## EXERCISES TO COMPLETE
1) From the Career section of the Sébastien Grandjean article below, list every club that section describes as a Belgian side.
2) Summarize the Sébastien Grandjean article below in two sentences.
3) According to the Sébastien Grandjean article below, are these statements right? (a) Grandjean is a licensed physiotherapist. (b) He was born in Luxembourg. (c) At Jeunesse Esch he helped the club win the league. Answer yes or no for each and quote the deciding words.

PASSAGE SHOWN Block Start

Sébastien Grandjean

Personal information
- Date of birth: 16 June 1970 (age 56)
- Place of birth: Belgium

Team information
- Current team: SL16 FC (manager)

Managerial career
- Years: Team
- 2002–2006: FC Arlon
- 2006–2009: RE Virton
- 2011–2012: Jeunesse Esch
- 2012–2013: UR La Louvière Centre
- 2014–2015: F91 Dudelange
- 2019: Jeunesse Esch
- 2020–2022: CS Fola Esch
- 2023–2024: Francs Borains
- 2024–2025: SL16 FC
- 2025–: Racing Union

= Sébastien Grandjean =

Belgian football manager (born 1970)

Sébastien Grandjean (born 16 June 1970) is a Belgian football manager who is the manager of SL16 FC, the reserve team of Standard Liège that plays in the Belgian Division 1.

==Career==
Grandjean is a licensed physiotherapist and started his career with Belgian side FC Arlon in 2002. In 2006, he was appointed manager of Belgian side RE Virton. Five years later, he was appointed manager of Luxembourgish side Jeunesse Esch, helping the club achieve second place in the league. Subsequently, he was appointed manager of Belgian side UR La Louvière Centre in 2012.

PASSAGE SHOWN Block End
ENTRIES SUPPLIED Block Start

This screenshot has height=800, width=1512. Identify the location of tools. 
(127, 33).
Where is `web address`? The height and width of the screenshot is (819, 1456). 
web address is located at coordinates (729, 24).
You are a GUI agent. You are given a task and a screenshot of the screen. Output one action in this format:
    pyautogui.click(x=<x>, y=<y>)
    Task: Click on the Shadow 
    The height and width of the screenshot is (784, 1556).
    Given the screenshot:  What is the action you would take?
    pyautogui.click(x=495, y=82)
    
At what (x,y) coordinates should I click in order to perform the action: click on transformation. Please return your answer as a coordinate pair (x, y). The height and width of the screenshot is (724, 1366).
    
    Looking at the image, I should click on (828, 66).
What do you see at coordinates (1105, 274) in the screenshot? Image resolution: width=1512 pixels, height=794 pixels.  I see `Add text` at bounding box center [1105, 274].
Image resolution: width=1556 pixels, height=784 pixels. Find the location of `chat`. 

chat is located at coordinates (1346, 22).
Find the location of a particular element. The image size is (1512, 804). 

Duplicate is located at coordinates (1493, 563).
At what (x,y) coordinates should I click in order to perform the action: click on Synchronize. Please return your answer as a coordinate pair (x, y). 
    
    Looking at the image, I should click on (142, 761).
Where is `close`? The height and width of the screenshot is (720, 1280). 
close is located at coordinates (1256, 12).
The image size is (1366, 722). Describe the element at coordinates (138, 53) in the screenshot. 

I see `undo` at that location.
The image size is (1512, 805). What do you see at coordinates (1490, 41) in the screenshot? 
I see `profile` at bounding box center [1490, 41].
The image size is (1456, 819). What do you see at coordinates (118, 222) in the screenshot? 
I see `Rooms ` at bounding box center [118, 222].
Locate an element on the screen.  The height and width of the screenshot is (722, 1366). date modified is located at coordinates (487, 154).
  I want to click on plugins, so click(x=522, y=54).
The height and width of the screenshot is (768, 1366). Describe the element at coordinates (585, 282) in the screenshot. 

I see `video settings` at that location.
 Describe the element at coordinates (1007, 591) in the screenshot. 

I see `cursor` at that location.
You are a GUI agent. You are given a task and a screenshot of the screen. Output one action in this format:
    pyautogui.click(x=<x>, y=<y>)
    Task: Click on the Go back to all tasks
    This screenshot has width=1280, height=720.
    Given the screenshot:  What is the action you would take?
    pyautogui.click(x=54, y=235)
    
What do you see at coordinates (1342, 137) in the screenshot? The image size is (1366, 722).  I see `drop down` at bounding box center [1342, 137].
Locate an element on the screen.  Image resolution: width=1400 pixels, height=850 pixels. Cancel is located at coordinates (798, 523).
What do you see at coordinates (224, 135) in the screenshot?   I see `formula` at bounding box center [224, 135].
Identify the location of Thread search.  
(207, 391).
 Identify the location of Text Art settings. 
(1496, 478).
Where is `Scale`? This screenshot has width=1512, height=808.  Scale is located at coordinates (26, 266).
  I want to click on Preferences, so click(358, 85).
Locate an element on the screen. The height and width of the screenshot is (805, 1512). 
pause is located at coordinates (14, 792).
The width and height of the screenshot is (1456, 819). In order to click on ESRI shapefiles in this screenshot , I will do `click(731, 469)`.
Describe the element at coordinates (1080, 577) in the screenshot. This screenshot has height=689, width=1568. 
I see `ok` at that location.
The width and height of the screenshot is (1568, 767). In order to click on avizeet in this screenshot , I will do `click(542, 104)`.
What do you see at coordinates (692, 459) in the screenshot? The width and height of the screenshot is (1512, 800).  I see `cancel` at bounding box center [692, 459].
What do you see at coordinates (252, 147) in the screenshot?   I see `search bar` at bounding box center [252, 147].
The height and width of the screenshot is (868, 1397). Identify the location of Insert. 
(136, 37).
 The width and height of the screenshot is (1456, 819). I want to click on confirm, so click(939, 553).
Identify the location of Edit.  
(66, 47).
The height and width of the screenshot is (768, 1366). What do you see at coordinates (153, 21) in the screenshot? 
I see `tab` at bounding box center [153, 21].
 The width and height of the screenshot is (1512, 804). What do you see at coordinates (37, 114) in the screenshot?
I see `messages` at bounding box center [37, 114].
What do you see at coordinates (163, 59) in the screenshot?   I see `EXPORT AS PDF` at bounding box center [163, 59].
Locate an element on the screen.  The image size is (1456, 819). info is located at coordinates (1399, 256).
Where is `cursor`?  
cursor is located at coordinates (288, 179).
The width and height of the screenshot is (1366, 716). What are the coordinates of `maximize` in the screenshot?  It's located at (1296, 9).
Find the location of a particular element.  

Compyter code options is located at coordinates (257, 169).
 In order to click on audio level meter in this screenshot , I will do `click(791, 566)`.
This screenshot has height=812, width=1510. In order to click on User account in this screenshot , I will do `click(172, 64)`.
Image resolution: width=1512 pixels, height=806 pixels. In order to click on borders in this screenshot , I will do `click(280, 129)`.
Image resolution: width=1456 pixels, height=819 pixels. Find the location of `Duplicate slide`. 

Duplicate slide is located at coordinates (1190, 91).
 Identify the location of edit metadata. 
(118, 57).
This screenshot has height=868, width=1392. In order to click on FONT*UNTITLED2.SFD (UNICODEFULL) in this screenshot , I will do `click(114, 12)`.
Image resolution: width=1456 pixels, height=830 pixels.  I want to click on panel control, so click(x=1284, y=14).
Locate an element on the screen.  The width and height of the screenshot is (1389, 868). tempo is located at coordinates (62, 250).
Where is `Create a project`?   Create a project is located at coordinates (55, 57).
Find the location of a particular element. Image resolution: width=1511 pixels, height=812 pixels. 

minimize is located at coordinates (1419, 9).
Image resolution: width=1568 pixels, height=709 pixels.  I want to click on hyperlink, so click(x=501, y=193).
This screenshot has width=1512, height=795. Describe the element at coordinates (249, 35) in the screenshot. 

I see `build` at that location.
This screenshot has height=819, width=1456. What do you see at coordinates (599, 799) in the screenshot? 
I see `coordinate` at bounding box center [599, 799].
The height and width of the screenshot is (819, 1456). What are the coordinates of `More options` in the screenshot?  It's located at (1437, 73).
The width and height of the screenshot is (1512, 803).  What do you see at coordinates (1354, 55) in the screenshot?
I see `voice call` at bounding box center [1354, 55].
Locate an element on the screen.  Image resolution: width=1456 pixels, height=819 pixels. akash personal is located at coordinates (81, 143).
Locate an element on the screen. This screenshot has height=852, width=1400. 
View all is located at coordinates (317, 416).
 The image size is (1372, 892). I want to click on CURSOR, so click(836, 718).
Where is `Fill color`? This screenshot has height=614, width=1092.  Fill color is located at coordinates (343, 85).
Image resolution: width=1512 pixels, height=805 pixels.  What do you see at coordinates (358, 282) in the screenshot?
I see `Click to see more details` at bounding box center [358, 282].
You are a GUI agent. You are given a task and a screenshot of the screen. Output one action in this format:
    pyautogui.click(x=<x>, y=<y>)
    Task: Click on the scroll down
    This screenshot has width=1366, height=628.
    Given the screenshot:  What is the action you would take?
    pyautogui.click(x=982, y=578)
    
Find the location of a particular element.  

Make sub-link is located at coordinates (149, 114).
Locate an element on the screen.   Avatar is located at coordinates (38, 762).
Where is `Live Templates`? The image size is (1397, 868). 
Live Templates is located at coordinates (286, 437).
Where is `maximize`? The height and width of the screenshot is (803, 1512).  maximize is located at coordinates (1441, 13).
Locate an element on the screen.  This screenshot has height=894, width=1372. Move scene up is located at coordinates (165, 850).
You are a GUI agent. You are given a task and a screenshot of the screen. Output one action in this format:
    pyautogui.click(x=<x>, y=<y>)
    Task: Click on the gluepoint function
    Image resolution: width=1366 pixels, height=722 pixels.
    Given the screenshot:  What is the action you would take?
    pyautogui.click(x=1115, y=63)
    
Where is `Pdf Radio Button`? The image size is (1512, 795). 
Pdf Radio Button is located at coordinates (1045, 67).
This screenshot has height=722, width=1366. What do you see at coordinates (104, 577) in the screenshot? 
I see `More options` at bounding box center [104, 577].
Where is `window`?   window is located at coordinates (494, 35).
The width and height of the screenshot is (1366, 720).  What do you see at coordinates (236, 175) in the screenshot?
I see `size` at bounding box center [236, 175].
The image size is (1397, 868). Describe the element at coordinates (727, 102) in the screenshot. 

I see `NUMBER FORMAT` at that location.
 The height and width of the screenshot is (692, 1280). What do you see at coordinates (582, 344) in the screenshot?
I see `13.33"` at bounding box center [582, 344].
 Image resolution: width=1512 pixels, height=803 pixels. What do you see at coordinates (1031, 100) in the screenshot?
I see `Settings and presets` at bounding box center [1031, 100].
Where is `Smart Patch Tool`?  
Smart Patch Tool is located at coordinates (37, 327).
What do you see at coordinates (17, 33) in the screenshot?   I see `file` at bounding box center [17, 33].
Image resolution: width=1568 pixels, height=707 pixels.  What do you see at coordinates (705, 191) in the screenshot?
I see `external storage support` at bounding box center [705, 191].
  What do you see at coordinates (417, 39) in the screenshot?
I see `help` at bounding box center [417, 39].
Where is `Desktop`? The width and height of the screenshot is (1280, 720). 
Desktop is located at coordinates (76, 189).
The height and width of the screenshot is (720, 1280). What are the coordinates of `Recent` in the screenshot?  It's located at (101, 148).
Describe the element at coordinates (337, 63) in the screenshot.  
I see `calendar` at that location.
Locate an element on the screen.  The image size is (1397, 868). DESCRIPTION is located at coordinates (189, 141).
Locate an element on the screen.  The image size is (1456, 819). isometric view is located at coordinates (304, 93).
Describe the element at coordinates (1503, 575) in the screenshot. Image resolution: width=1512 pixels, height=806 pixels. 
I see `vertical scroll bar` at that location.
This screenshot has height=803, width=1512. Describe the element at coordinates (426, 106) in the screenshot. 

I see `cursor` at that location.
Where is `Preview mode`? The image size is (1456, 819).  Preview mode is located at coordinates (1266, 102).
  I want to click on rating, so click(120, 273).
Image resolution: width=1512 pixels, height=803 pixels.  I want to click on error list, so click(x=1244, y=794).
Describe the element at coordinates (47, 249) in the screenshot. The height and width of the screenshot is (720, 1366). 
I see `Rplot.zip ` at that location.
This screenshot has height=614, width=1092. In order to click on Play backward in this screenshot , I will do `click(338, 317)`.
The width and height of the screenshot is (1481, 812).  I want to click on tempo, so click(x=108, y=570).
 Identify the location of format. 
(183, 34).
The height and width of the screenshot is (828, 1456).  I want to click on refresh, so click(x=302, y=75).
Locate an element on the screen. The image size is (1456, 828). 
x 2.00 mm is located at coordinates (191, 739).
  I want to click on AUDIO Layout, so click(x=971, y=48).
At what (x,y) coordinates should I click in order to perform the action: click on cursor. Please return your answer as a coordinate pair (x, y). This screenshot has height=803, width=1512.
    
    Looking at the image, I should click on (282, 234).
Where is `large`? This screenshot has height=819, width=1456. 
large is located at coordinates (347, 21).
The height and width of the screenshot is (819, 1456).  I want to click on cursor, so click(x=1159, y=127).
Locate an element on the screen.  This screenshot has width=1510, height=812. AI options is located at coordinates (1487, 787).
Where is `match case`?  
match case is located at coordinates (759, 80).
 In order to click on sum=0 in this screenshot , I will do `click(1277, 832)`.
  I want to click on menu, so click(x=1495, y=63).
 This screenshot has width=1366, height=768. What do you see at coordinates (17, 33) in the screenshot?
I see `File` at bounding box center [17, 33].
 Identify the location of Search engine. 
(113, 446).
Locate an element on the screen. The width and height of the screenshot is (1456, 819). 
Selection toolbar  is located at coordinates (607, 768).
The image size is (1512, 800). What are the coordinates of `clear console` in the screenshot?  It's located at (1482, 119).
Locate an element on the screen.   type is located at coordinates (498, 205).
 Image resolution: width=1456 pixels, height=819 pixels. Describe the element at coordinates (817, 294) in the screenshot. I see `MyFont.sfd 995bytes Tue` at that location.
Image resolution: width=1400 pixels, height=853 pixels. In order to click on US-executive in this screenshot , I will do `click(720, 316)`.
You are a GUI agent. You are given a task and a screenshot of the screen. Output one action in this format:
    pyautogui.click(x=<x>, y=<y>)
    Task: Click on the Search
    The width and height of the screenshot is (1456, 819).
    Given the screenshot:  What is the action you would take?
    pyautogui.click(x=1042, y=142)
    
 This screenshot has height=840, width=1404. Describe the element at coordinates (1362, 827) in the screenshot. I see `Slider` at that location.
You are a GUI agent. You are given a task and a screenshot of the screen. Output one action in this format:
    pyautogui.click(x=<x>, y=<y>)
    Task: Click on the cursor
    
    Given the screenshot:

ENTRIES SUPPLIED Block End

## RESPONSES BY TASK
1) FC Arlon, RE Virton, UR La Louvière Centre

2) Sébastien Grandjean, born 16 June 1970, is a Belgian football manager and a licensed physiotherapist. He started his career with FC Arlon in 2002 and was later appointed manager of RE Virton, then Jeunesse Esch, which he helped to second place in the league, and then UR La Louvière Centre in 2012.

3)
(a) Yes: "Grandjean is a licensed physiotherapist"
(b) No: "Place of birth: Belgium"
(c) No: "helping the club achieve second place in the league"